TEXT EXCERPT:
# # # # #
These sensors were connected to a device called the iCUBE, built by Infusion Systems. It is somewhat more compact but less inexpensive than the Radio Shack keyboard hack method. The iCUBE also works in reverse, allowing you to translate midi message into analog electrical impulses.
In the musical pants the iCube uses midi signals to send input from various sensors to and from the computer. There are many types of sensors such as turn-dials, light sensors, motion sensors, touch sensors, buttons, etc. These sensors send signals to the icube which interprets the signals and sends them to the computer to do random things (change volume, play musical notes, take over the world).
The pants use two types of sensors so far, but more will be incorporated later. The first is the turn-dial, which is used to control the volume of the notes played with the pants. There are two turn-dials, one for each leg. Also on each leg are four custom-made-penny-sensors. The penny sensors are nothing more than a pair of pennies separated by foam insulation, and each hooked up to a wire. When the pennies are touching they complete an electric circuit and send an "on" signal to the iCube. These are used to play musical notes
The musical pants have four penny sensors in each thigh (from the knee up to the hip), and one turn dial on each hip. Wires from the sensors go to the iCube, which is fastened to the pants at some point. The pants are not very mobile, because the iCube must be plugged into a computer to work. Once everything is set up correctly, whoever is in Ryan's musical pants can play notes from one instrument by hitting the sensors on one leg, and another instrument by hitting the other leg. The turn-dials can be adjusted so each instrument has a different volume. It works best when the volume is set above zero. Usually.
# # # # #
DATASET CONTENT:
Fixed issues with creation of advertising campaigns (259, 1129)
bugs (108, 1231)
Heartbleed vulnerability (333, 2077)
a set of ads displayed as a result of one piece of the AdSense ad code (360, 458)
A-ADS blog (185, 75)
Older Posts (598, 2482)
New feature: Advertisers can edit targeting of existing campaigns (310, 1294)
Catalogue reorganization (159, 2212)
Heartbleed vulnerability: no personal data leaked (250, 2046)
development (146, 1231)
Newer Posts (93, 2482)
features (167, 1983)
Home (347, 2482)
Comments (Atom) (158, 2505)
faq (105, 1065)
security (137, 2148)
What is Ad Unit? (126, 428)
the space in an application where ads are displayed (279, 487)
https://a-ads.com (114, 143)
# # # # #
TO BE DONE:
1: In the text about the musical pants, what separates the two pennies in each penny sensor?
2: Rewrite the part of the text about the musical pants starting with "In the musical" and going on through "over the world).", putting "laptop" wherever "computer" appears.
3: Write the next part of the text about the musical pants, picking up after its final sentence.
The listing plays no part in what comes next.

TASK-BY-TASK RESULTS:
1: Foam insulation.

2:
In the musical pants the iCube uses midi signals to send input from various sensors to and from the laptop. There are many types of sensors such as turn-dials, light sensors, motion sensors, touch sensors, buttons, etc. These sensors send signals to the icube which interprets the signals and sends them to the laptop to do random things (change volume, play musical notes, take over the world).

3:
Click here to read more about the musical pants.
Click here to view a live performance of the pants
We have three projects currently in the works.
Recently the ancient lighting controller board in our school's auditorium was replaced, due to safety issues. We noticed that the new board has MIDI input jacks. This spring we hope to build a system, using the foam and foil sensors from the musical staircase, that will trigger music and light, when people dance on it.
With the assistance of Nance Cummings, students recently built a life-size wooden moose. We'd like to place sensors in close proximity to the moose that will allow it to converse with people that approach it. The sample playback software (above) would be set up to play a different voice sample for each midi sensor.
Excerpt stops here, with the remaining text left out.